This was back in the 1970s, the age of greasy Wimpy bars and smoking on buses. The tedium of life in the suburbs is hard to evoke. It never really mattered what we were watching. Most of the films we ended up going to were dire – sub-Carry On or about car rallies, as I remember them. But we didn’t pay much attention. Instead, there was the slow progress from legs just touching, hands brushing against denim, a clumsy kiss, then, if things were going well, the stealthy and very slow progress of hands. . . mine. . . over thighs, waist, trying to get under a t-shirt without being seen by anyone behind us, and without her clamping her arm down on mine to stop me. . . and maybe, just maybe, I’d reach her breast, or just once, her nipple, before it got too risky, and we pretended to watch the film for a bit. More than once we stayed in the cinema and ‘watched’ the same film twice.
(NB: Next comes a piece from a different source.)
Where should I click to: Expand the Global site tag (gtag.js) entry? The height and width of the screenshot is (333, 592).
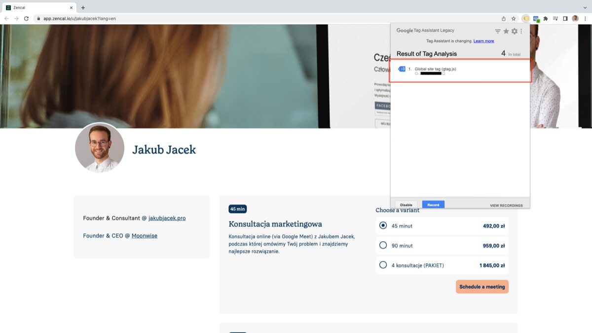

Apart from that, growing up, it was Bambi, Walt Disney’s Fantasia, and The Sound of Music (all with my mum), or the latest James Bond movies (with my dad). Cinemas were always the same – uncomfortable noisy folding seats of faded red velvet, the smell of stale tobacco, the usherette with a torch, the dust motes floating in the conical beam of the projector, endless advertisements before the main feature. Then the weird peekaboo creaky closing and opening of the nylon curtains in front of the screen, the rustling of sweet papers, loud ‘shhhhhhhhh’ noises, and the shaky film certification as the projectionist tried to get the focus right.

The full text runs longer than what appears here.